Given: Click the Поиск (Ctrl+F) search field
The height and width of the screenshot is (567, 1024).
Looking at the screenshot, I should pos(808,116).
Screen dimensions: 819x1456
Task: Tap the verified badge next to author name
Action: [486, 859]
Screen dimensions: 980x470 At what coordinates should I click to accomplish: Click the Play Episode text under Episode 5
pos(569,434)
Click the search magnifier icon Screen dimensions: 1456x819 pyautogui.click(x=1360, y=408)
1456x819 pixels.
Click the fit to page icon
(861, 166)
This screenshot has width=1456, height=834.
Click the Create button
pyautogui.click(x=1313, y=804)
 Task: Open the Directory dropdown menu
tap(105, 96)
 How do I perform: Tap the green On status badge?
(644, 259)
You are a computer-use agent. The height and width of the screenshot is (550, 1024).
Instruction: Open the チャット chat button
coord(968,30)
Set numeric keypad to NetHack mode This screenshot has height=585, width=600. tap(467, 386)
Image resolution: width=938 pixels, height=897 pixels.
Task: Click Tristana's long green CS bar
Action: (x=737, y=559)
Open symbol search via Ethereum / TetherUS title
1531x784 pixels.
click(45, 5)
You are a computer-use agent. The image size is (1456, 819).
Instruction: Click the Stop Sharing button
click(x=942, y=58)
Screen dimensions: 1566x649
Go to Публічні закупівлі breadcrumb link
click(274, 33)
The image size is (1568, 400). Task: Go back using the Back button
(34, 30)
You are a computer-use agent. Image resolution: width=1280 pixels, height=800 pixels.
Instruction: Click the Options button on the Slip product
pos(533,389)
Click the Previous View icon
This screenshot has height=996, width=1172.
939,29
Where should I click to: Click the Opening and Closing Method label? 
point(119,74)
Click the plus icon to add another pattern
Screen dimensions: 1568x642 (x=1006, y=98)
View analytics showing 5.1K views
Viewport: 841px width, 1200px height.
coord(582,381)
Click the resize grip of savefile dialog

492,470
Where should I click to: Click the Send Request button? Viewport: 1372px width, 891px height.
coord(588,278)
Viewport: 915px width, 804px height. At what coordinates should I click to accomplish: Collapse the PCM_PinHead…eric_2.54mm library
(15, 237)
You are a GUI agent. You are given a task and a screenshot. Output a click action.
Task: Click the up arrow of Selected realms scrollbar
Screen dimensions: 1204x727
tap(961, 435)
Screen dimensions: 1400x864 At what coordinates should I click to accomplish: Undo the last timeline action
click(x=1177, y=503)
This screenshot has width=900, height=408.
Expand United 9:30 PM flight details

**Requirement:** List every line of the items above that contains the word "resolution".

**Answer to this problem:**
Image resolution: width=938 pixels, height=897 pixels.
You are a computer-use agent. Image resolution: width=1280 pixels, height=800 pixels.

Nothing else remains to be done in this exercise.